:: What you are asked to do ::
Set down, exactly and only, everything from the line containing "Screenshot is 390x1079." down to the line containing "Budget Primitif 2017" in the data below; the pictures are not part of the copy.

:: Entries supplied ::

──────

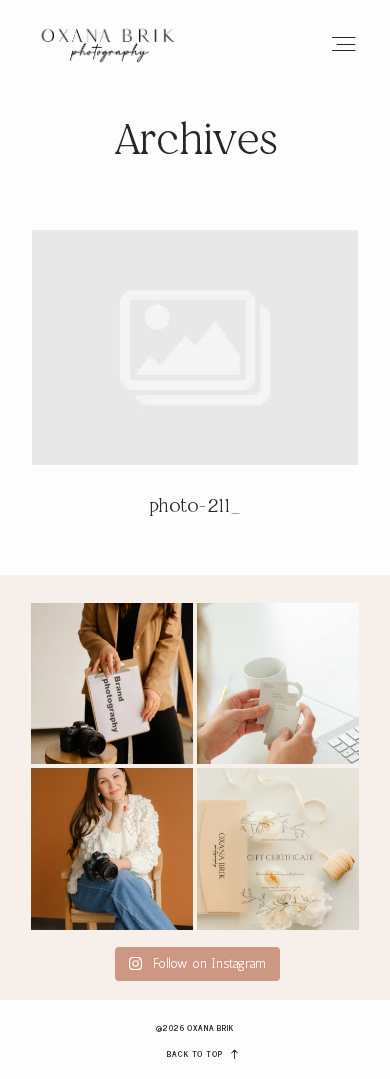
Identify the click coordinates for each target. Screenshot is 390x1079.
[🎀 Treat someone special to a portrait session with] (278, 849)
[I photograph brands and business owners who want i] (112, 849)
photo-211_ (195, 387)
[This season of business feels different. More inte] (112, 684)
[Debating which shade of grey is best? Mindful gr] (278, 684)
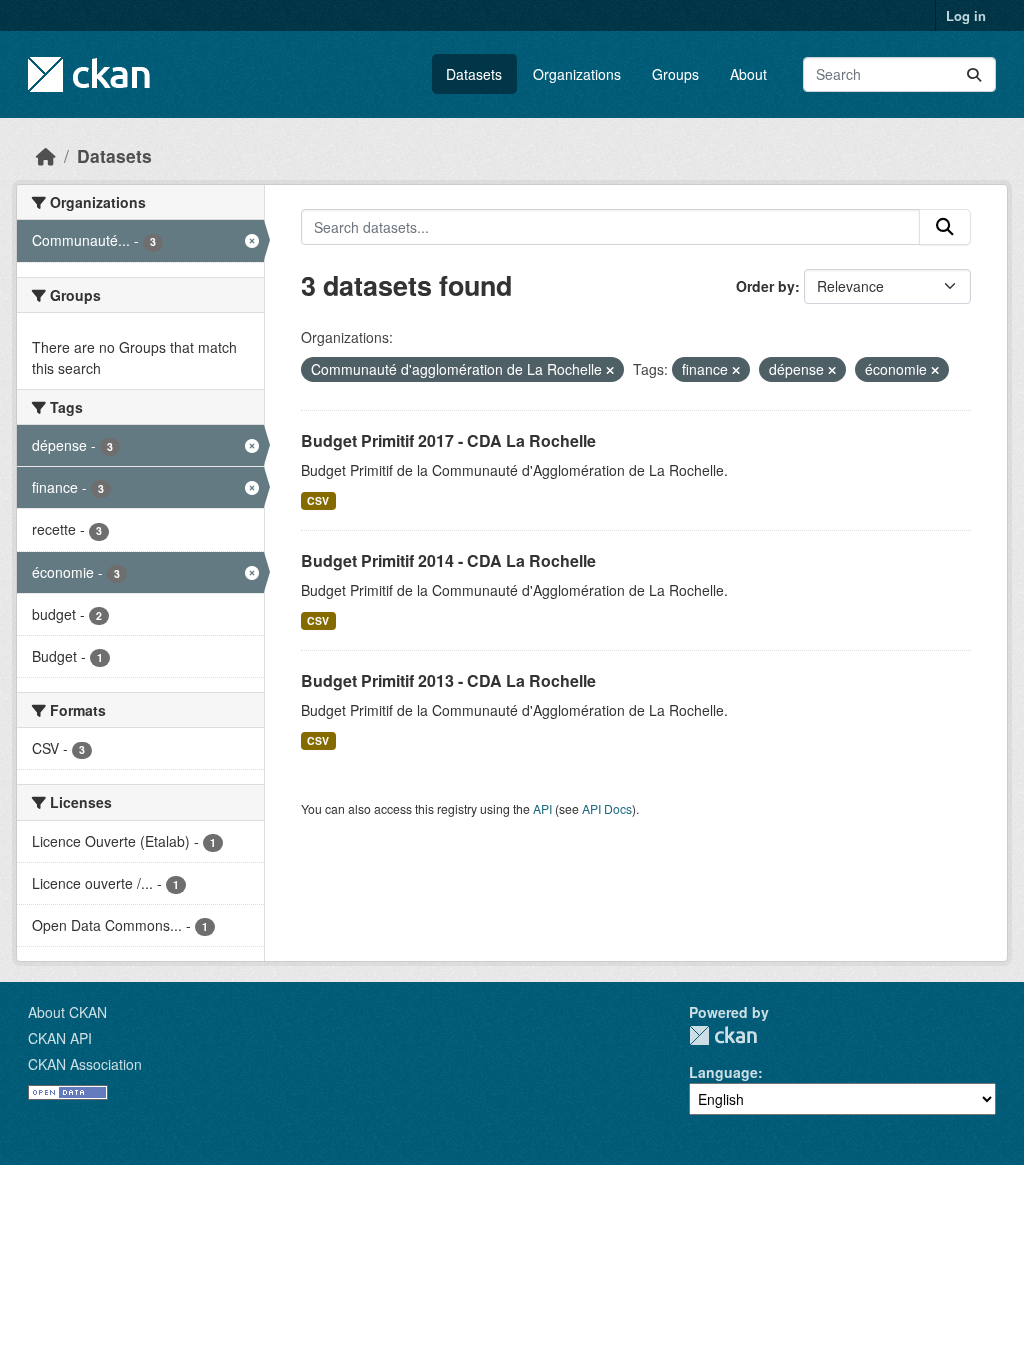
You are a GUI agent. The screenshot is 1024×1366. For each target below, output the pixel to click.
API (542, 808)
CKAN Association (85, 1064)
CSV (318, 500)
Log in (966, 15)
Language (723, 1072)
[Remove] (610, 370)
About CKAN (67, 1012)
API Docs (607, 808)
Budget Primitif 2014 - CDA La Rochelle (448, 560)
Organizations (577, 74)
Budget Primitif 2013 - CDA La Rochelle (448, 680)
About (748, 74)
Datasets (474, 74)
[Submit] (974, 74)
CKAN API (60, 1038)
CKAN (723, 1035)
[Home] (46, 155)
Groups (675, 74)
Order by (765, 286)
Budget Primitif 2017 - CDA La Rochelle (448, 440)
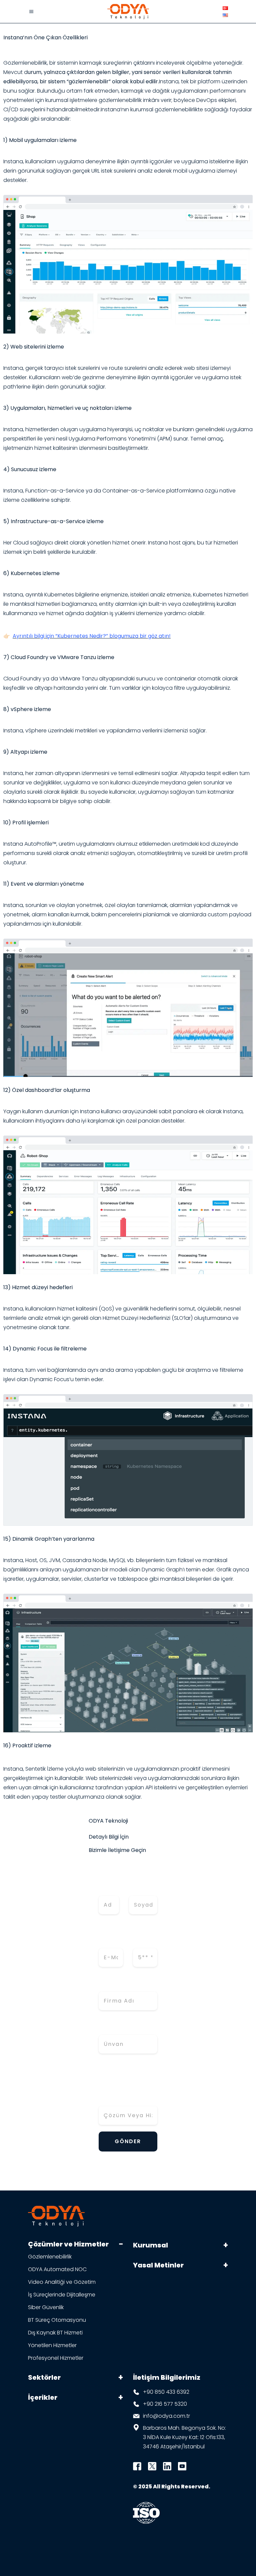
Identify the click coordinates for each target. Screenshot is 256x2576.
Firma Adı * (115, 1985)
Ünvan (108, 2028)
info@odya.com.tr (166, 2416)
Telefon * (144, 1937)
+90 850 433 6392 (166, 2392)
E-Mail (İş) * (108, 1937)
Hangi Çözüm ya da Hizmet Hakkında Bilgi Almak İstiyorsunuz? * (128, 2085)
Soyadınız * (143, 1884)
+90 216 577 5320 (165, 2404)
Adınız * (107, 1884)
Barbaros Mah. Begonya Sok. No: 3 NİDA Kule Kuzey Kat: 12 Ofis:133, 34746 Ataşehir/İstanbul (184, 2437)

──────

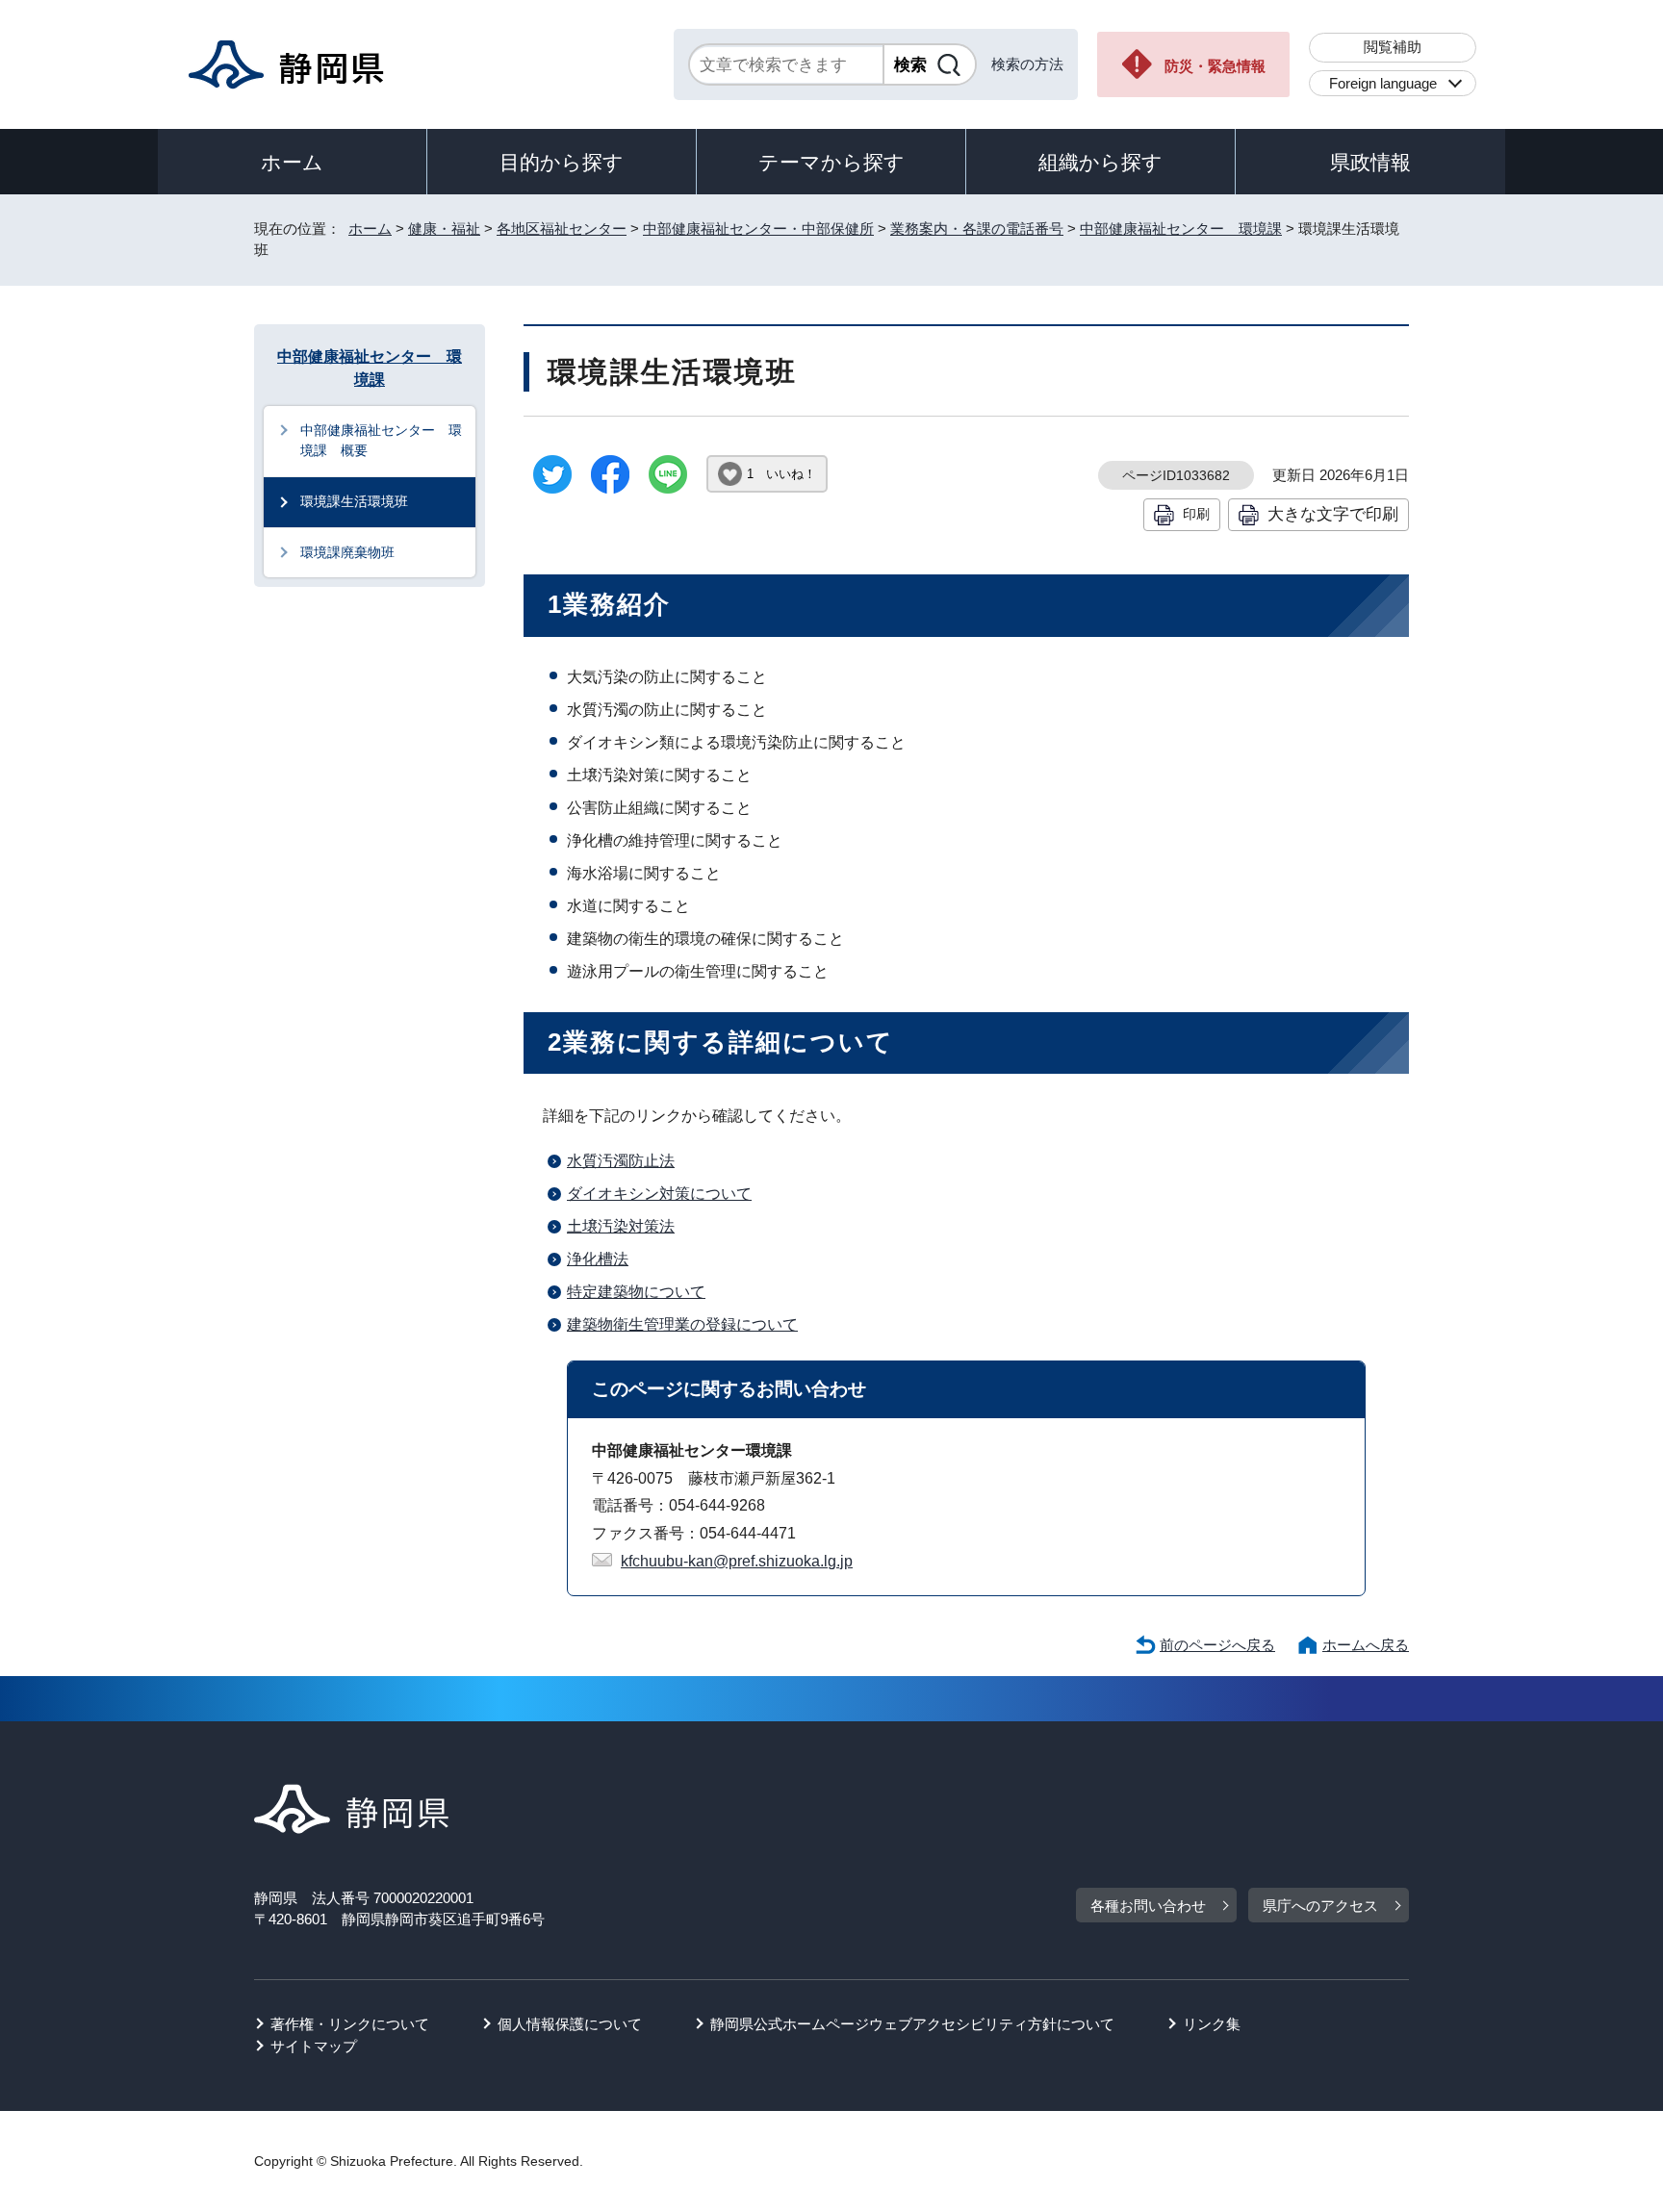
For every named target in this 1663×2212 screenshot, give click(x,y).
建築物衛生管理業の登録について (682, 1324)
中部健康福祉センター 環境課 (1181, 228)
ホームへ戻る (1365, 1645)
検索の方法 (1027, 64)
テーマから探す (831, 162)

──────

:: Exercise result ::
Identify the click coordinates for each target. Screenshot is 390x1079.
[🎀 Treat someone special to a portrait session with] (278, 849)
[I photograph brands and business owners who want i] (112, 849)
photo-211_ (195, 387)
[This season of business feels different. More inte] (112, 684)
[Debating which shade of grey is best? Mindful gr] (278, 684)
You are a GUI agent. The screenshot is 1024×1366. For each target below, output the pixel to click.
API (542, 808)
CKAN Association (85, 1064)
CSV (318, 500)
Log in (966, 15)
Language (723, 1072)
[Remove] (610, 370)
About CKAN (67, 1012)
API Docs (607, 808)
Budget Primitif 2014 - CDA La Rochelle (448, 560)
Organizations (577, 74)
Budget Primitif 2013 - CDA La Rochelle (448, 680)
About (748, 74)
Datasets (474, 74)
[Submit] (974, 74)
CKAN API (60, 1038)
CKAN (723, 1035)
[Home] (46, 155)
Groups (675, 74)
Order by (765, 286)
Budget Primitif 2017 - CDA La Rochelle (448, 440)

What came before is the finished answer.